Sabtu, 11 Juli 2015

Kesabaran [Agus, Rummi, dan Pak Syam]



“Hus! Hus! Hus! Pergi.Pergi!” Kami berteriak sambil melempar batu kerikil ke kambing-kambing yang makan kebun kacang tanah kami. Bahkan teman saya Dedi tidak hanya melempar batu kerikil tapi dia bertriak nama-nama binatang, padahal yang makan tanaman kacang tanah kami cuma satu binatang yaitu kambing. Kebun kacang tanah kami sesaat berubah menjadi kebun binatang.

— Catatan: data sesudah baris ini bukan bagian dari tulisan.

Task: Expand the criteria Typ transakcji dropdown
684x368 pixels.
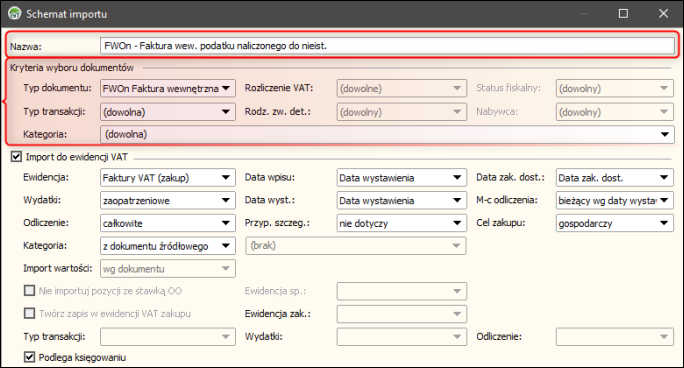Action: click(x=168, y=112)
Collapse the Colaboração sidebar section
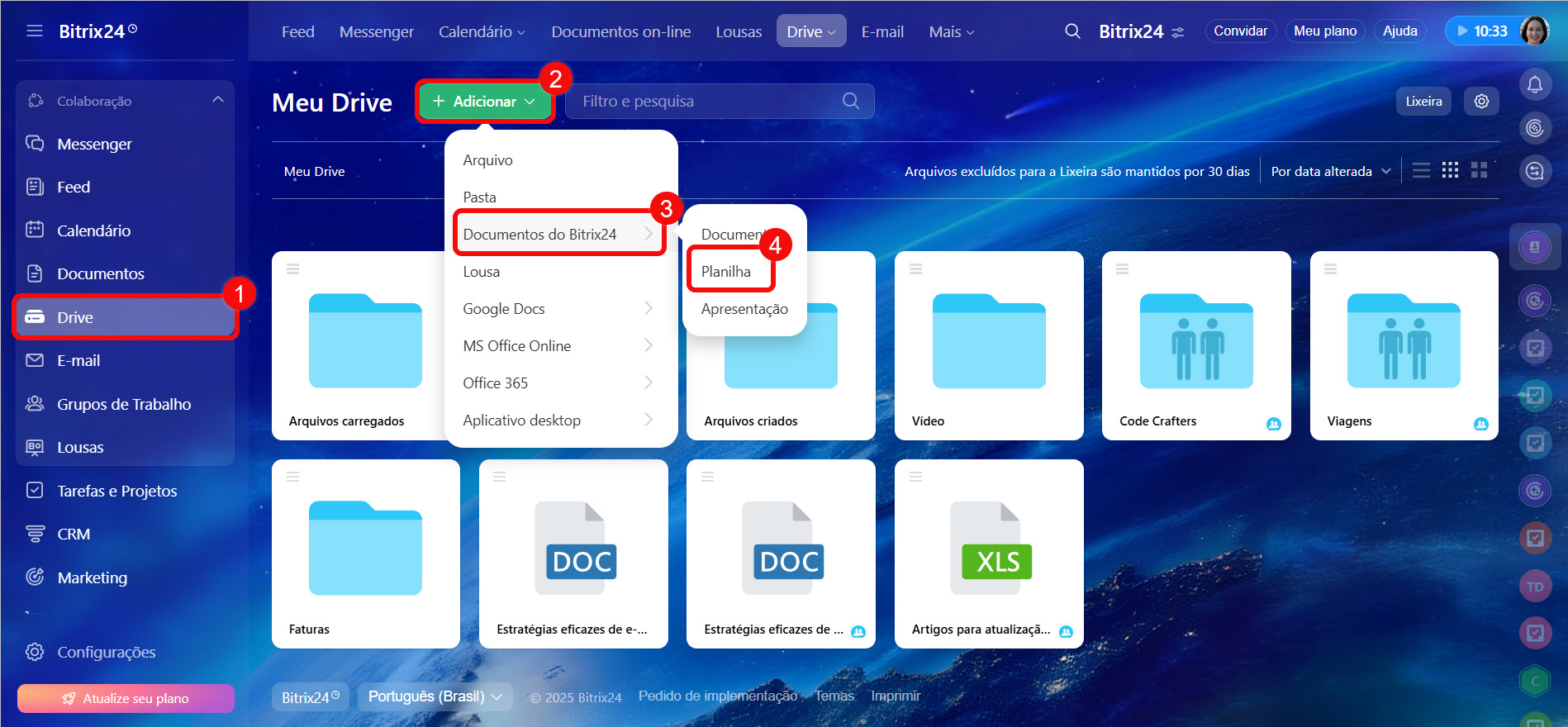The height and width of the screenshot is (727, 1568). click(217, 100)
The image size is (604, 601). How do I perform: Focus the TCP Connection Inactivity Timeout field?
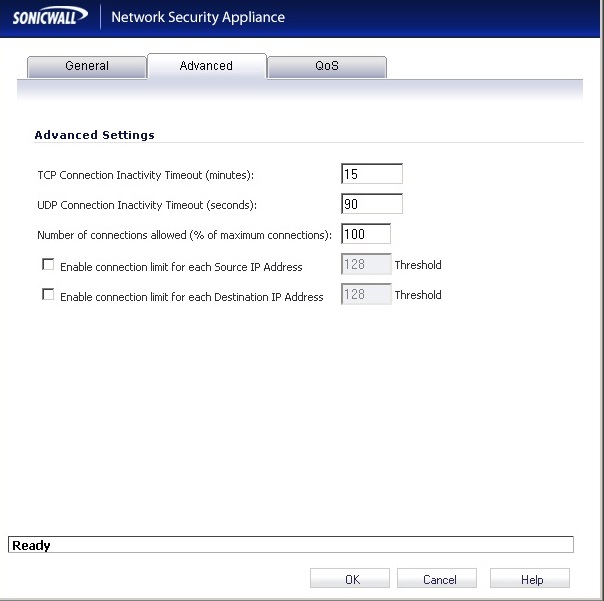coord(372,174)
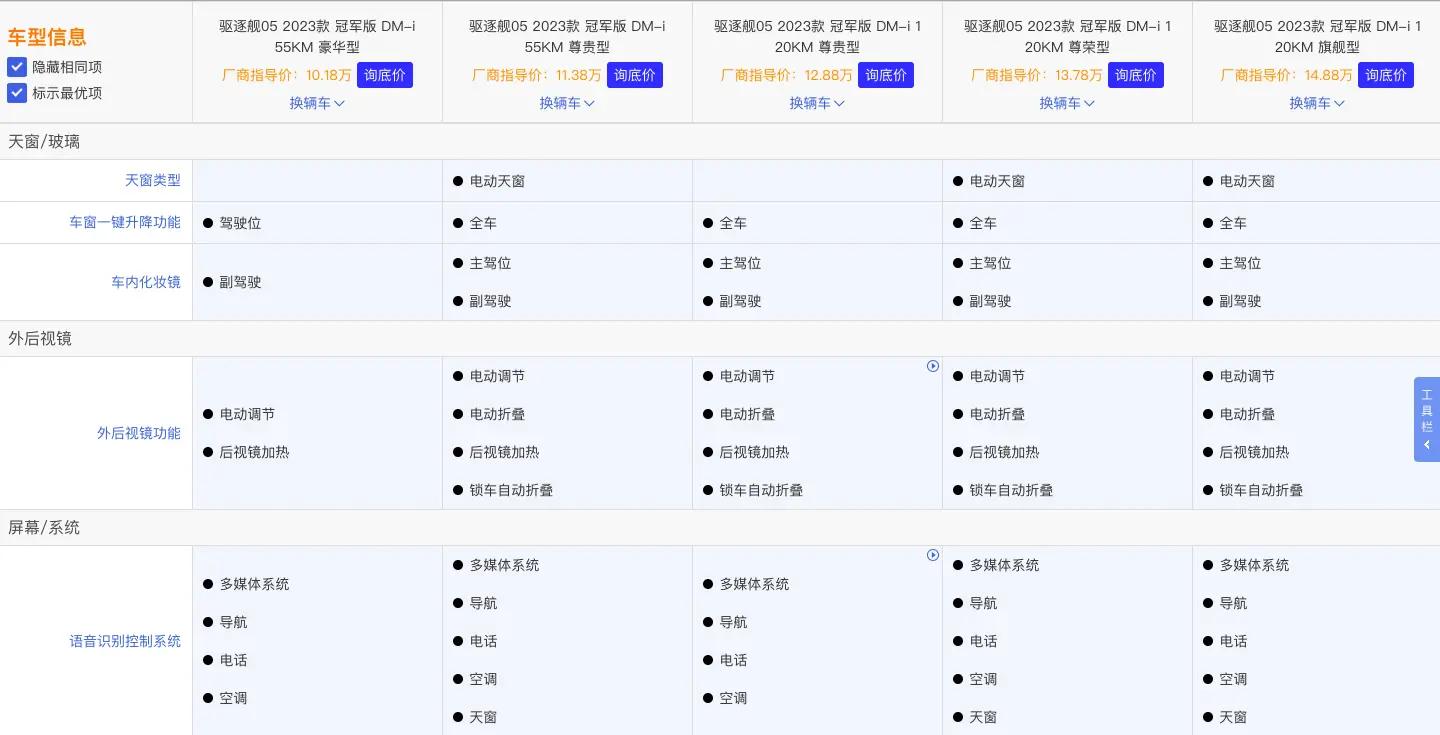Open the 车内化妆镜 specification link
Screen dimensions: 1440x735
coord(145,282)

Ternyata kambing-kambing tidak mempan dengan dilempari kerikil kecil. Maka kamipun mengusir kambing-kambing itu dengan cara lain. Dedi mengumpulkan batu yang agak besar, Oman mencoba mengejar kambing-kambing sambil memukulnya dengan bambu kecil, Ujang melempar batu yang dikumpulkan Dedi, Sinta mulai menangis melihat tanaman kacang tanah kami habis hampir seluruhnya.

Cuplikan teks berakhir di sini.